“His fear was whetted to such a fine edge that he could actually feel it now: a disembodied ball of baby fingers inside his stomach, tickling him from the inside. That’s what mortal terror felt like, he realized. Tiny fingers tickling you from the inside.”
Children using tweasers to rip wings of insects, setting up a canibalistic stag beetle duel in a shoebox, the use of animals for science, burning rodents eyes out, and the real kicker the drowning of itty bitty kittens. Recipe for an incorrigible, sociopathic, sadistic psycho-killer. I must confess that I am a devout animal lover. Cat’s and dog’s have been a fixture in my life since the day I was born. I am personally not going to hunt animals unless all the humans are gone. So some of what I read in this story may have had a negative bias as to my reception in certain chapters. The reasoning behind the inclusion of animal torture in this novel is certainly not lost on me. It paints a clear picture of the disturbance found within the characters and aids in the development. The treatment of these excerpts for me were comparable to the proverbial “car crash”. I will read until the “cat’s out of the bag” (pun intended) and use my peripheral vision to skim through the parts associated with the torture of animals. For anyone who wants to read this book with the same sort of ideals, I suggest this technique, try not to let this hold you back from reading an otherwise good story. With respect to the reaching into of liquefied rib cages and faces oozing apart from the skull, that’s like potatoes and gravy for me, but animal torture is a bit like durian fruit or canned luncheon meat. It really has a lot to do with the exposure level and my desensitization of violence against humans to that of animals. Lucky for me this was not a predominant feature of the book and did not influence my overall feelings towards it.
“Do you want to know the best, most effective transmitter of contagion known to man?
Edgerton asks me with a pinprick of mad light dancing in each iris.
It’s love. Love is the absolute killer. Care. The milk of human kindness. People try so hard to save the people they love that they end up catching the contagion themselves. They give comfort, deliver aid, and in doing so they acquire the infection. Then those people are cared for by others and they get infected. On and on it goes. He shrugs. But that’s people. People care too much. They love at all costs. And so they pay the ultimate price.”
The cover page of The Troop has a quote from Stephen King saying how the book scared the hell out of him. From my perspective The Shining is one of the scariest books I have ever read. Making the case for The Troop I would say that the scariest aspect of the book is that a human being actually had these sick, disturbing, and gruesome thoughts floating around his head and had the fortitude/cement stomach to put pen to paper. That a man has this ability to write with this detail and seemingly first-hand experience is scary and makes the utilization of a pseudonym apropos. Hiding behind a shroud of mystery, okay I get it, but I will be watching you…whoever you are. The story has scary elements, but for me this is pure gore at its core.

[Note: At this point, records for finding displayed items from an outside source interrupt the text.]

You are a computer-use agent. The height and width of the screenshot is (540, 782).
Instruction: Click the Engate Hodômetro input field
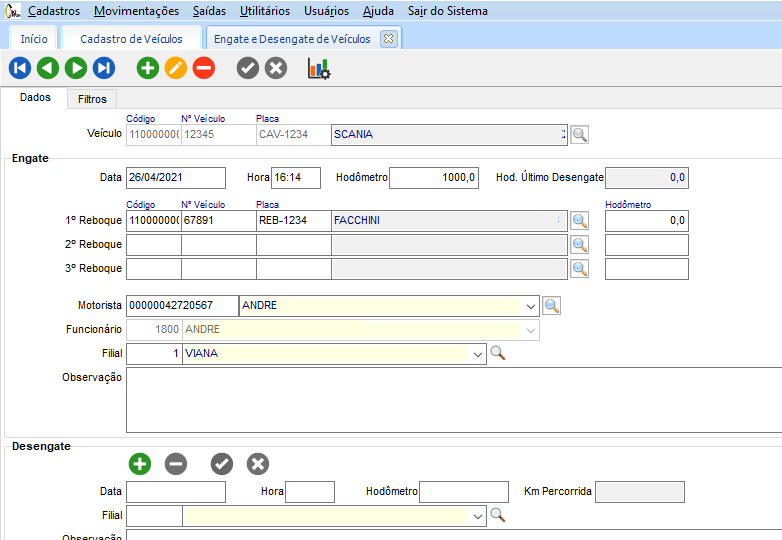point(434,178)
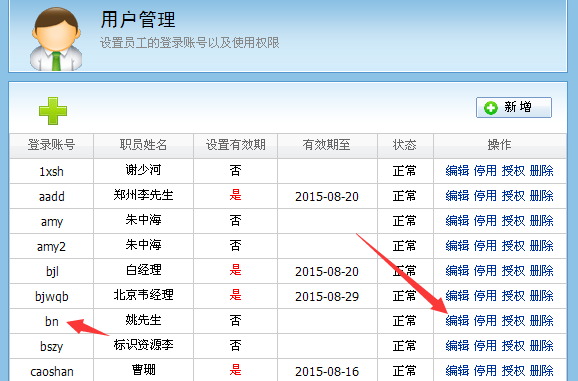Screen dimensions: 578x381
Task: Click 编辑 link for user 1xsh
Action: coord(457,171)
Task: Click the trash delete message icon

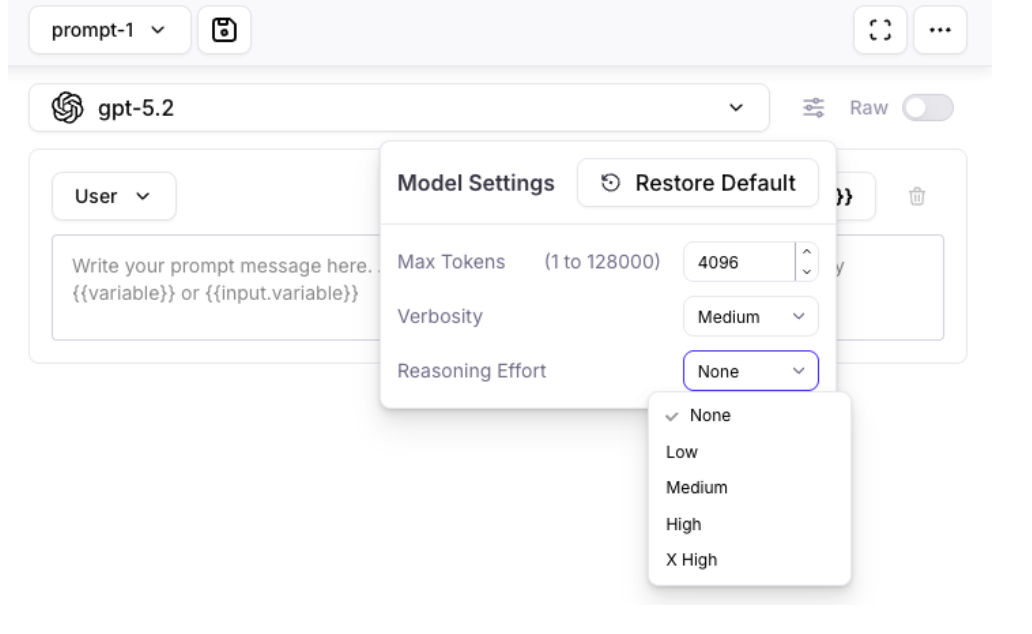Action: (x=913, y=197)
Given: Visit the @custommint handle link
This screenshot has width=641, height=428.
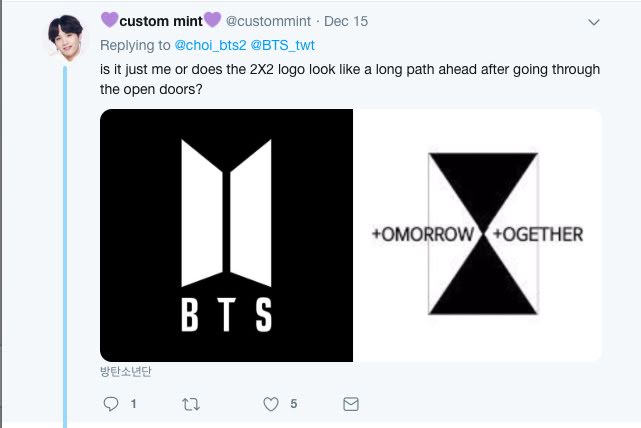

The author does a great job of putting you on Falstaff Island with the children as well as with the environmental conditions and variables. Being situated on an island makes it all the more reminiscent of Lord of the Flies with a potential force-field effect to deal with where you have nothing to save you but the mental/physical resources you have to “play” with. The author takes time to give each character his own identity and place in the group dynamics. To me the makeup of the Troop was a tad cliche and somewhat dated. First off the ever-scrutinized overweight nerdy child, the strong and strapping son of a cop, the short-fused imbecile child, the wise-beyond-his-years child, and the master manipulator aloof child. My foray into Boy Scouts lasted about six months and I will let you figure out that the types of characters that I came across were not this dynamic. With this troop, the way they acted made it seem that this was an author that was remembering how he spent his childhood, and is quite oblivious to the way children actually act today. If it weren’t for the token references to the present technology, social media and other casual mentions it would been more apparent that this story was set decades ago rather than present day.
The fact that the story did not sway from the original premise and maintained interest from beginning to end was a tribute to the author’s ability to engage the reader. You may not like the book, but you will remember it. I would recommend this story to adolescents that have not been exposed to many horror media and will find the premise refreshing rather than redundant.
“Do you know how hard it is to kill something? Nothing wants to die. Things cling to
their lives against all hope, even when it’s hopeless. It’s like the end is always there,
you can’t escape it, but things try so, so hard not to cross that finish line. So when they
finally do, everything’s been stripped away. Their bodies and happiness and hope. Things
just don’t know when to die.”
***Confession*** I was a child that bit his nails and like John Deere I enjoyed playing in the dirt most of my early life. If you read this story then you know what followed for me was the worst, most curious week of my life. Kids please don’t follow in my footsteps and thoroughly wash your hands after playing in the dirt.
“How could you hide from a murderer who lives under your skin?”